Schlichtmann left the meeting feeling sorry for these people. But he also felt he could do little to help them.
4
In the files at Reed & Mulligan, Schlichtmann found dozens of other cases, many of them gathering dust, waiting for someone to take interest. They were, he thought, like unpolished stones, like lumps of coal. Many were of such small value—the one concerning Donna Robbins’s boy, for example—that they would barely justify his labor. A few were completely worthless. But some looked as if they might contain a diamond at the core. He kept searching for the most promising ones. Soon the Woburn file was buried beneath the other cases.
Assisting Schlichtmann was a lawyer who occupied a small cubicle next to Mulligan’s office. The lawyer’s name was Kevin Conway. He was in his mid-thirties, several years older than Schlichtmann, short and stoutly built, with a belly that was edging toward portliness. He had a manner, unpracticed and unconscious, of conveying warmth and concern. The office workers all seemed to come to Conway with their troubles. When, for instance, Mulligan’s secretary became upset by the plight of the Woburn mothers, she went to Conway.

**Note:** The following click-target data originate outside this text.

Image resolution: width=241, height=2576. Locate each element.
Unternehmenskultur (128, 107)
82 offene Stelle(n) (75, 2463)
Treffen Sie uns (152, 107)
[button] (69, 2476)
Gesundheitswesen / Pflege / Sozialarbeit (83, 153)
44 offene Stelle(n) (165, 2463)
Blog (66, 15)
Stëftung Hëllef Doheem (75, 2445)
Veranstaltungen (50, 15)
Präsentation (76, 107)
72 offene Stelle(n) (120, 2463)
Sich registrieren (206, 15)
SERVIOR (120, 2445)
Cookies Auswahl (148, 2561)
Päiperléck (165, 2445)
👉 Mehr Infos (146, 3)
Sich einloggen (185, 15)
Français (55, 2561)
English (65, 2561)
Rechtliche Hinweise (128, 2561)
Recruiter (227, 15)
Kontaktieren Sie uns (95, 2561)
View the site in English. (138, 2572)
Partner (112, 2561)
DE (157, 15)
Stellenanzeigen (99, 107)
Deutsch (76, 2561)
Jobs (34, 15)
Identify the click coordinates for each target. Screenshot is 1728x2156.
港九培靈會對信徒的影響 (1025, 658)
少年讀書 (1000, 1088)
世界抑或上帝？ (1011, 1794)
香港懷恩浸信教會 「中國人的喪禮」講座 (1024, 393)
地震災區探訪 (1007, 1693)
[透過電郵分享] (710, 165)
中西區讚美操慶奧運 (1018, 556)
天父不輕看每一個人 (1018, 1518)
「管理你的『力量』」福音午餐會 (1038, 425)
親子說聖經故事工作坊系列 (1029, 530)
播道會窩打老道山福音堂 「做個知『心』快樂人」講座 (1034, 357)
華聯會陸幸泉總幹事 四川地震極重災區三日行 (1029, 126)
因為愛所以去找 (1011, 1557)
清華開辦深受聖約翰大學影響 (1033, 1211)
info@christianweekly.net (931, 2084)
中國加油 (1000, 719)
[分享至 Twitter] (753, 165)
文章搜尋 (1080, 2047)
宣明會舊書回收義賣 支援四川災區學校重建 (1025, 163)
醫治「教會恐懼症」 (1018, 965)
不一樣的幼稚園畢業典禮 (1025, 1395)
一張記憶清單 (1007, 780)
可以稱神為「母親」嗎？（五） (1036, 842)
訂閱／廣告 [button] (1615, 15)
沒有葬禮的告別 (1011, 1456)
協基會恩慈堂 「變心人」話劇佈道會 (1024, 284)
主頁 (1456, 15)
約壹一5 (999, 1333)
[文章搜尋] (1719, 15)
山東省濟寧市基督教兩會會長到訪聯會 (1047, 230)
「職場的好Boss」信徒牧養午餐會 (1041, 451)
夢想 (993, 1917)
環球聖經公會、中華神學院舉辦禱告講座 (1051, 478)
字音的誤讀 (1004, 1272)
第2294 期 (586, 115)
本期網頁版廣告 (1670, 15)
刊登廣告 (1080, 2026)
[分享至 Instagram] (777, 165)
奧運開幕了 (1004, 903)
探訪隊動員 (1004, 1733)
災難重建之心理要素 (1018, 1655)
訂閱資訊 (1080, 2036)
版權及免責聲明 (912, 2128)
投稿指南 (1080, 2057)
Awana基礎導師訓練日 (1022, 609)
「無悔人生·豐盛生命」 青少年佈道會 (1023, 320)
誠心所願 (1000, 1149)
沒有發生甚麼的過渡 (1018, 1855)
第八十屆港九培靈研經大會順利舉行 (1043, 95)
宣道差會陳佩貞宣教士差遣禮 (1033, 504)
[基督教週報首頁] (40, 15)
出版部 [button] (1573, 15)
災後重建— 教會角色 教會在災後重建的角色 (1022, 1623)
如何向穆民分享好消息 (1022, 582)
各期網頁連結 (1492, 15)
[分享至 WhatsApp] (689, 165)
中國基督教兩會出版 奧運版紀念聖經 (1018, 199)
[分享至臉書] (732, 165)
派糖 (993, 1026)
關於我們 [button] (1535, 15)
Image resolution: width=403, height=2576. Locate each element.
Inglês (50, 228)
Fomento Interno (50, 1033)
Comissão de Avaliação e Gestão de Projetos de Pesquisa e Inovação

Conway had been at Reed & Mulligan for two years, doing piecework, getting paid by the case. The job was his third since graduating in the top half of his class at Georgetown University Law School. He had started his career working for a big company in New York, where he’d had an office with a view and made a handsome salary. But after six years there, he’d felt as if life were passing him by. He had no sense of accomplishment. He’d looked at the people around him, people who’d spent their lives working for the company, and he’d realized that if he didn’t leave soon, he might never get away.